Wednesday, March 28, 2018

District Court Says Maryland, D.C. Have Standing in Emoluments Case Against Trump

Judge Peter J. Messitte (D. Md.) ruled today that Maryland and D.C. have standing to sue President Trump for violations of the Domestic and Foreign Emoluments Clauses. At the same time, Judge Messitte said that the plaintiffs lacked standing to sue with regard to Trump properties other than the Trump International Hotel in D.C.

The ruling says nothing about the merits and only means that the case can move forward, beyond this preliminary stage. Recall that a district judge ruled the other way in CREW's Emoluments Clause case against President Trump.

The case involves Maryland's and D.C.'s challenge to payments that President Trump receives as owner of his world-wide properties. The plaintiffs argue that these payments violate the Domestic and Foreign Emoluments Clauses. The President moved to dismiss the case based on lack of standing. Today the district court denied that motion.

The court ruled that the plaintiffs sufficiently alleged injuries-in-fact to their quasi-sovereign, proprietary, and parens patriae interests. As to their quasi-sovereign interest, the court said that other states' use of the Trump International Hotel on official business "rather clearly suggests that Maryland and the District of Columbia may very well feel themselves obliged, i.e., coerced, to patronize the Hotel in order to help them obtain federal favors." As to proprietary interests, the court said that "the President's ownership interest in the Hotel has had an almost certainly will continue to have an unlawful effect on competition, allowing an inference of impending (if not already occurring) injury to Plaintiffs' proprietary interests" in their own properties.

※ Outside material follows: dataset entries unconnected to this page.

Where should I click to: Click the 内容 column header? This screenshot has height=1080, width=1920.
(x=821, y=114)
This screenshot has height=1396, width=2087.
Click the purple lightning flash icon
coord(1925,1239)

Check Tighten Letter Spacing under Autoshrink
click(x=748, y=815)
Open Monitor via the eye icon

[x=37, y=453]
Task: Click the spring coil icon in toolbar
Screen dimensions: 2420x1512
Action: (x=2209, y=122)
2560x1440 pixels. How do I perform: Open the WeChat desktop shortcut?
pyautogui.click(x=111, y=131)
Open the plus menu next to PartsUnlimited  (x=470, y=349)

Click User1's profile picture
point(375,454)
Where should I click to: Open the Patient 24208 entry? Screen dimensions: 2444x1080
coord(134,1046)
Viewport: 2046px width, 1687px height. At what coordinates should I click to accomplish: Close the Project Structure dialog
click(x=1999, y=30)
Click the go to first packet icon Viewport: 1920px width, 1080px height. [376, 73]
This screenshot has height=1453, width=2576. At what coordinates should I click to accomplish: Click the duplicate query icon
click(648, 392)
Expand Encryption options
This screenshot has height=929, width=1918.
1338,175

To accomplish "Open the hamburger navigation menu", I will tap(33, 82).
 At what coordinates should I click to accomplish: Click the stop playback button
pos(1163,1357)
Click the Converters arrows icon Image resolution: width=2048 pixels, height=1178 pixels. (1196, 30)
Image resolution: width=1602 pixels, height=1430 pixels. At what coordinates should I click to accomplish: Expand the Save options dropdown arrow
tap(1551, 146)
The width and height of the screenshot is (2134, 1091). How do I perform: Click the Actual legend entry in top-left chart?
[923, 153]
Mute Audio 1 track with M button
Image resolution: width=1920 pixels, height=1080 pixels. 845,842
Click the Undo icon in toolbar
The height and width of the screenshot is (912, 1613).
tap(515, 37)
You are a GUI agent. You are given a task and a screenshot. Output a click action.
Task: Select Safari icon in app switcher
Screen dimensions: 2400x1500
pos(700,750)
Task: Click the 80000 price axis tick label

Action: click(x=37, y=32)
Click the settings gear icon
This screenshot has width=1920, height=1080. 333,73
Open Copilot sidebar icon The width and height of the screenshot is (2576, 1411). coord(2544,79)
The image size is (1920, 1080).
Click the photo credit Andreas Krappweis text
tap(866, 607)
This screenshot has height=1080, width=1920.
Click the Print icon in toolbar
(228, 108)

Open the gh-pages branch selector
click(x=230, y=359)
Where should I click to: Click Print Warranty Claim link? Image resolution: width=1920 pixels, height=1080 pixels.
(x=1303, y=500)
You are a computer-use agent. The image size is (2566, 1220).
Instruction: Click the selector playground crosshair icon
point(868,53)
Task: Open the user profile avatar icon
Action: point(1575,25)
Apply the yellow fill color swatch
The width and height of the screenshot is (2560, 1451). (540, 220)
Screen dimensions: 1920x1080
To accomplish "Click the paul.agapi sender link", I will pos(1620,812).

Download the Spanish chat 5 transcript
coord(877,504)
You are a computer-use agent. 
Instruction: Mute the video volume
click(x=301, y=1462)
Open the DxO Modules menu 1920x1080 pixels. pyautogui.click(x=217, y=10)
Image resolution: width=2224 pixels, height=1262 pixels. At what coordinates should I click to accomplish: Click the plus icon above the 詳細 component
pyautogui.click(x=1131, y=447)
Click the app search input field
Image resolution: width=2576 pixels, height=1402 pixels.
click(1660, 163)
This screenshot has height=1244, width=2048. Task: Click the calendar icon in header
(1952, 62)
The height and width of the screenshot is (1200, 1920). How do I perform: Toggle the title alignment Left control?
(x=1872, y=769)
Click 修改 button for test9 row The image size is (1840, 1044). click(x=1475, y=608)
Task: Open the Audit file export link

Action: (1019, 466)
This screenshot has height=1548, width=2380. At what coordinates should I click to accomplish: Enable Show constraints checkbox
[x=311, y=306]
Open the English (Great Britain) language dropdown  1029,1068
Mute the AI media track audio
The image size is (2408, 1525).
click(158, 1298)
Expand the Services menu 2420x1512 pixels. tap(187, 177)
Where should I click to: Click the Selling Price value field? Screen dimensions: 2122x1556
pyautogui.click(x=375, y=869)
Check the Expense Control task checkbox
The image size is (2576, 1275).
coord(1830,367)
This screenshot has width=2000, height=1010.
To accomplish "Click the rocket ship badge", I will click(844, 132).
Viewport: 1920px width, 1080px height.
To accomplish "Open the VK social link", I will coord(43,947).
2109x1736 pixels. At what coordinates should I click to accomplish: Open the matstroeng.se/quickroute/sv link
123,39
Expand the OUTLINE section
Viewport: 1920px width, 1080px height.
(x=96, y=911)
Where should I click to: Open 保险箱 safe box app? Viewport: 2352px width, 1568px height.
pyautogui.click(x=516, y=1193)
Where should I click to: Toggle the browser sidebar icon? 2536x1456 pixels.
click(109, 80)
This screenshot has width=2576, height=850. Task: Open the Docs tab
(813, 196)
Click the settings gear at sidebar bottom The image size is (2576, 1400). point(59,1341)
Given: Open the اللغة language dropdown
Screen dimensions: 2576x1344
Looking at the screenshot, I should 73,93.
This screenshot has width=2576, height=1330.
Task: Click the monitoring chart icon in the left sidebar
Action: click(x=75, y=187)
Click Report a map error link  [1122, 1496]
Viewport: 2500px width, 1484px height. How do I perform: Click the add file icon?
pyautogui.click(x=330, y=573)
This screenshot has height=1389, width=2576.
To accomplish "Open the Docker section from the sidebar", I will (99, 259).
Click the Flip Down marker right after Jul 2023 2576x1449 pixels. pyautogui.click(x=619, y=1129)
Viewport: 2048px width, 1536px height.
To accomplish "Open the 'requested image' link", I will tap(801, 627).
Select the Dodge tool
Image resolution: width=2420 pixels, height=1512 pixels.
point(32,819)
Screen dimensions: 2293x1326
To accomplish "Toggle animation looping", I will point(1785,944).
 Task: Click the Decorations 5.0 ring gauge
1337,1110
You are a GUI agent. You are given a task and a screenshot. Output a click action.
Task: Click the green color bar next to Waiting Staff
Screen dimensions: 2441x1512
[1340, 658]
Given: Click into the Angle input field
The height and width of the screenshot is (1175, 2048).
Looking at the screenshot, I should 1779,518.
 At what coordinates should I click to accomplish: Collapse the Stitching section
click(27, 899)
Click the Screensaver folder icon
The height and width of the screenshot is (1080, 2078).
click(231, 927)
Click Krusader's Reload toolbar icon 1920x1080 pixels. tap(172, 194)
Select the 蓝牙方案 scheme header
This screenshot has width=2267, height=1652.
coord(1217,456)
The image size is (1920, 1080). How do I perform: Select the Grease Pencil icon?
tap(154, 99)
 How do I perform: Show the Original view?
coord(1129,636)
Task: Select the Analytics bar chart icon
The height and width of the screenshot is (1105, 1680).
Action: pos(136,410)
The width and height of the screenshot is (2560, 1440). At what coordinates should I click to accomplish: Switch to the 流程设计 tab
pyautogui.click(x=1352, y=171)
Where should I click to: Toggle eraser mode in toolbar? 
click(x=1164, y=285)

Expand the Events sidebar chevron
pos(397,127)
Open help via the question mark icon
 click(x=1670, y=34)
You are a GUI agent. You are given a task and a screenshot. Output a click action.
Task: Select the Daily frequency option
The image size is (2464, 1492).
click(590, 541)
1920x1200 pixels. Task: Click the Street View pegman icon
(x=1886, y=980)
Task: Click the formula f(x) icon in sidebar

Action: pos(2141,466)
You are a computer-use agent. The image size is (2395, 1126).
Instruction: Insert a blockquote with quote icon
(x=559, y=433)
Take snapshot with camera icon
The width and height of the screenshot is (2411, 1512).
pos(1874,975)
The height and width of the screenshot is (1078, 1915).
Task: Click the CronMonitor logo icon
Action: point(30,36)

Finally, as to the plaintiffs' parens patriae interest, the court said that "[i]t can hardly be gainsaid that a large number of Maryland and District of Columbia residents are being affected and will continue to be affected when foreign and state governments choose to stay, host events, or dine at the Hotel rather than at comparable Maryland or District of Columbia establishments, in whole or in substantial part simply because of the President's association with it."

The court also held that the plaintiffs sufficiently pleaded causation and redressability, and that the plaintiffs fell within the "zone of interests" of the Emoluments Clauses and that the case was not a nonjusticiable political question.

The court, citing a string of Supreme Court precedent, said that the plaintiffs' request for injunctive and declaratory relief against the President didn't violate the separation of powers.

But the court limited the case to a challenge based on the President's interest in the Trump International Hotel in D.C. (and not based on other Trump properties around the country or around the world). The court did not foreclose challenges based on those other properties in other cases, but said only that Maryland and D.C. had failed sufficiently to plead standing against Trump-owned properties outside D.C.